Reply here if you want to come. 
Leif is here too.


----------



## Siva

Would it be possible to come by to sell my turnips in 10 mins?


----------



## Debeers

Siva said:


> Would it be possible to come by to sell my turnips in 10 mins?


Sure. I might be AFK but feel free to sell. Dodo is on top.


----------



## Katiehartx

I am interested! Can I come for a few trips?


----------



## Debeers

Katiehartx said:


> I am interested! Can I come for a few trips?


Sorry I was caught up by something else. Feel free to stop by. Dodo is on top.


----------



## Katiehartx

Be right there!


----------



## Bob Zombie

Can I come over?


----------



## Mu~

Hi, can I plz come?


----------



## Siva

Thanks so much


----------



## Debeers

nthylton said:


> Can I come over?





Mu~ said:


> Hi, can I plz come?



Dodo allowed. After the current allowed users, I will close for a while and reopen later in the afternoon and evening.


----------



## Jexah808

Will you message me when you come back pleaseeeeeeeeeee


----------



## Debeers

Jexah808 said:


> Will you message me when you come back pleaseeeeeeeeeee


Sure. I will let you know when I reopen. I don’t have the console with me atm.


----------



## Jlmiller173

Would it be possible to come to your island?


----------



## Debeers

Jlmiller173 said:


> Would it be possible to come to your island?


Currently I am away from the console, but I will reopen probably around 8:00 pm Eastern Time if not earlier. I can notify you if you want.


----------



## Jlmiller173

Debeers said:


> Currently I am away from the console, but I will reopen probably around 8:00 pm Eastern Time if not earlier. I can notify you if you want.


Yes please do


----------



## blupigan

Debeers said:


> Finally it gave me the real “large spike”
> Reply here if you want to come.
> Leif is here too.


Can I come sell turnips there at some point?
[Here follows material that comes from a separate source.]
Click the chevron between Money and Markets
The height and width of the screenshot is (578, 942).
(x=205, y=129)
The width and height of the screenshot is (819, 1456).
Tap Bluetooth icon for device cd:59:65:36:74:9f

I have a massive amount but I'll do 10% commish per trip


----------



## Debeers

Jexah808 said:


> Will you message me when you come back pleaseeeeeeeeeee





Jlmiller173 said:


> Would it be possible to come to your island?





blupigan said:


> Can I come sell turnips there at some point? I have a massive amount but I'll do 10% commish per trip


Gate opened. Dodo on top. I might be afk from time to time, so reply to this post or pm me if there are any issues. Currently 4 users are allowed, hopefully won’t be too much delay.


----------



## Nooblord

May I please come sell my turnips?


----------



## Debeers

Nooblord said:


> May I please come sell my turnips?


Dodo on top.


----------



## Nooblord

Oh no D:


----------



## Debeers

Let me try it again. Not sure what happened

	Post automatically merged: Sep 15, 2020

Dodo updated.


----------



## Aubrey895

Can I please come?


----------



## Debeers

Aubrey895 said:


> Can I please come?


Sure, just wait a little. I don’t want to jam the airport.
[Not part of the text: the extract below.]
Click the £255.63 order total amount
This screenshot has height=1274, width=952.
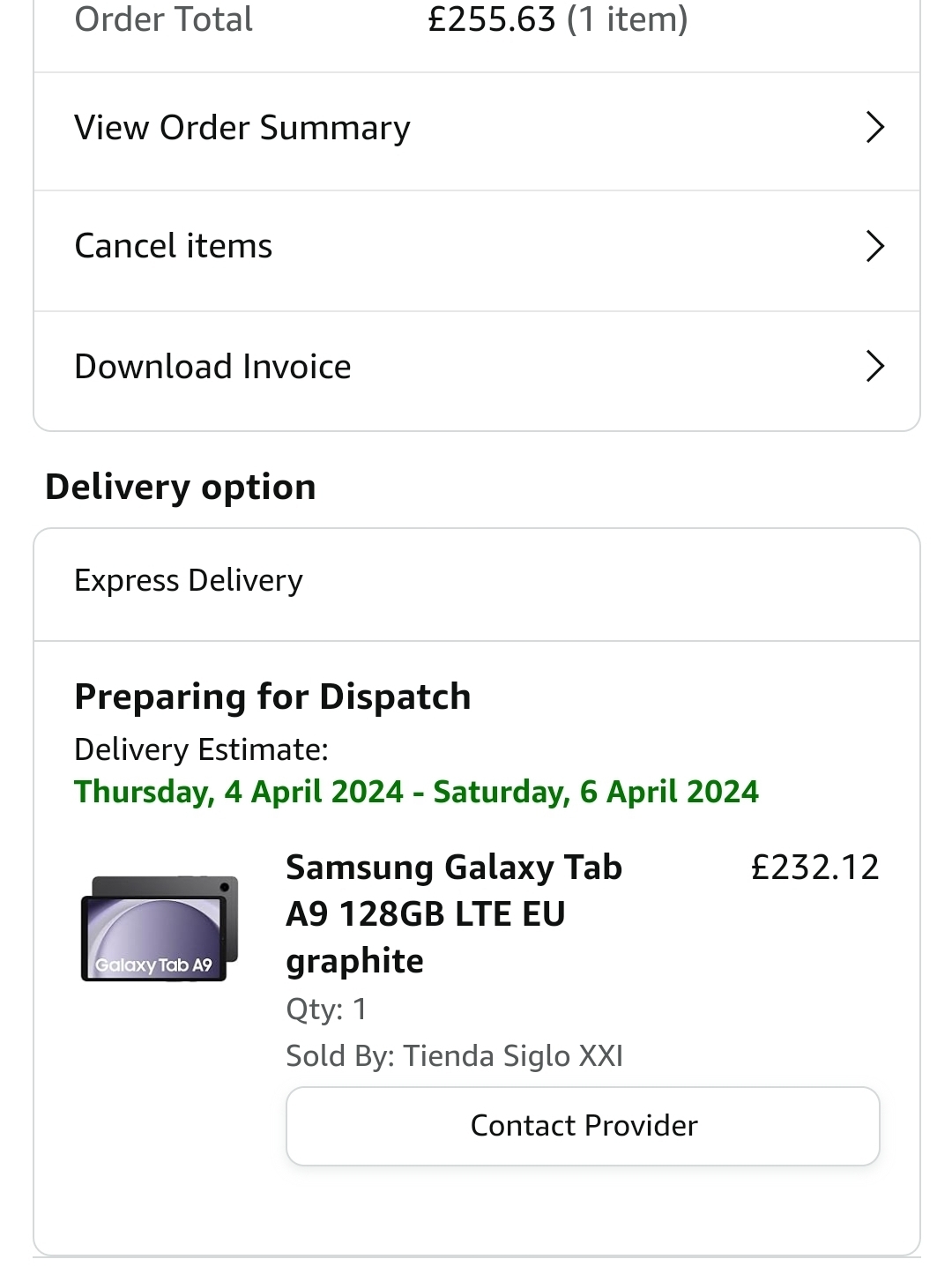(491, 19)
	Post automatically merged: Sep 15, 2020



Aubrey895 said:


> Can I please come?


Dodo on top.


----------



## Katiehartx

Coming in a few minutes


----------



## BurgrBalls

Hello!
I'd like to stop by if available


----------



## Debeers

BurgrBalls said:


> Hello!
> I'd like to stop by if available


Still open. Dodo on top. Multiple trips are ok.


----------



## Alphapack

Can a friend come sell turnip


----------



## Debeers

Alphapack said:


> Can a friend come sell turnip


If it is just your friend, it is ok. I don’t want to have  too many people I don’t know to jam the island.


----------



## Alphapack

Debeers said:


> If it is just your friend, it is ok. I don’t want to have  too many people I don’t know to jam the island.
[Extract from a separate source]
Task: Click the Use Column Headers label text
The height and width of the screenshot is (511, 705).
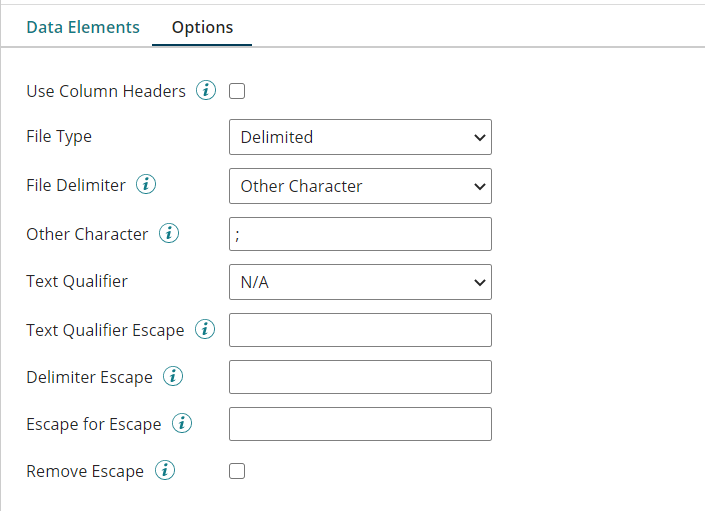Action: point(106,91)
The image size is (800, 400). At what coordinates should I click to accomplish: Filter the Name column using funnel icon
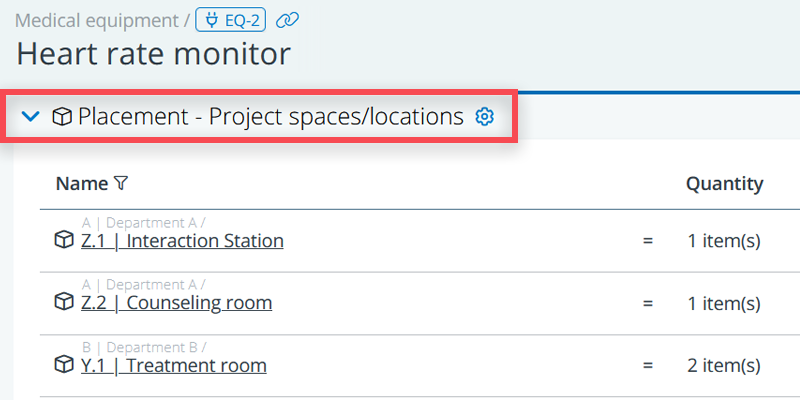pyautogui.click(x=121, y=183)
 Yep just a friend. I didn't even buy turnips this week


----------



## Debeers

Alphapack said:


> Yep just a friend. I didn't even buy turnips this week


Dodo on top if you haven’t noticed.


----------



## Alphapack

Debeers said:


> Dodo on top if you haven’t noticed.


I did but somehow copied and pasted the wrong one to them. He will be over shortly.


----------



## Debeers

I think everyone replied here has sold the turnips. So I am going to close the gate now. Shop closes in 1 hour, PM me if you need to sell.


----------